The Eagles (15-3) have a multidimensional, ball-control offense capable of chewing the clock and forcing No. 12 to be a spectator.
Jay Ajayi, former Patriots running back LeGarrette Blount and Corey Clement led the NFL's third-best rushing offense and the Eagles were first in time of possession.
"You have to stay patient and diligent there," Eagles coach Doug Pederson said. "That's something we've been able to do all season long. It's something we stay committed to."
This isn't an old-school, ground-and-pound offense, either.
The Eagles have a versatile passing attack with several receivers who create matchup problems. Carson Wentz threw for 3,296 yards and 33 touchdown passes before he tore his ACL in Week 14 and Nick Foles has eight TD passes, including playoffs.
Foles proved in the NFC championship game he can make quick-strike plays with three passes of 40-plus yards against the league's top-ranked defense.

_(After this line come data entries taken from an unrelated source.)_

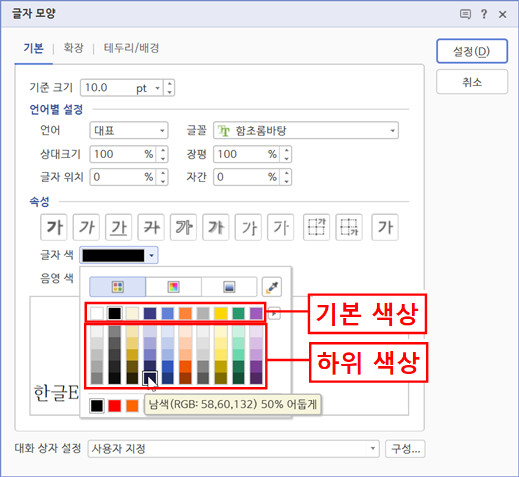Switch to the color spectrum palette tab
Image resolution: width=519 pixels, height=477 pixels.
[173, 287]
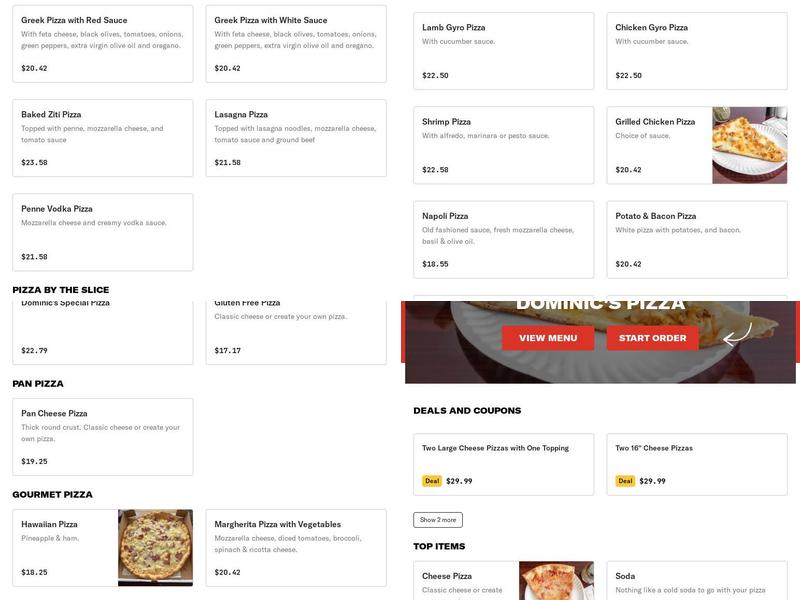Select the Penne Vodka Pizza
Image resolution: width=800 pixels, height=600 pixels.
(100, 230)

Two of those were TD tosses of 53 yards to Alshon Jeffery and 41 yards to Torrey Smith.
Pro Bowl tight end Zach Ertz and slot receiver Nelson Agholor are other options. Tight end Trey Burton, who also lines up at fullback in certain short-yardage situations, had five TD catches this season.
"You can't just stop one guy," Patriots safety Devin McCourty said. "You can't go out there and say, 'if we just limit Jeffery or if we just limit Ertz that won't matter.' They have a lot of different guys out there that can beat you."
Foles has been adept at making the right calls on run-pass option plays, making it even more difficult for defenses facing Philadelphia.
"It's hard because you have to defend every inch of the field," McCourty said. "Each guy has to do their job on the play. We can't have guys doing things that don't fit the defense."
On the opposite side of the ball, defensive coordinator Jim Schwartz has an aggressive unit. Nobody runs on Philadelphia's defense. It was No. 1 against the run and didn't allow a 100-yard rusher until Ezekiel Elliott had 103 in Week 17 against backups and third-stringers.
The Patriots (15-3) rely mainly on Brady's arm, even though Dion Lewis had 896 yards rushing and James White was a Super Bowl hero last year. But Brady can't throw if he doesn't have time and the Eagles have a dominant front four led by Fletcher Cox and Brandon Graham.
The line often generates enough pressure that Schwartz doesn't have to blitz much and there's enough depth with Chris Long, Vinny Curry, Tim Jernigan and Beau Allen that guys stay fresh in the fourth quarter.
Safety Malcolm Jenkins is a physical presence in the secondary and cornerbacks Ronald Darby and Jalen Mills are solid cover guys.
"They have a great defense," Brady said. "It's as good any we've faced all year. They have a great scheme that mixes in well with their coverages."
If the game comes down to a field goal, rookie kicker Jake Elliott has a strong leg. He kicked a 61-yarder at the end of regulation to beat the Giants in Week 3 and is 6 of 7 from beyond 50 yards.
The Eagles shouldn't be tight and they're not intimidated by the Patriots. They're a loose, relaxed group that has embraced their underdog role throughout the playoffs and overcame injuries to several key players.
"Greatest quarterback of all time, but that doesn't mean that he's unbeatable," Jenkins said of Brady. "We're not worried. We match up well."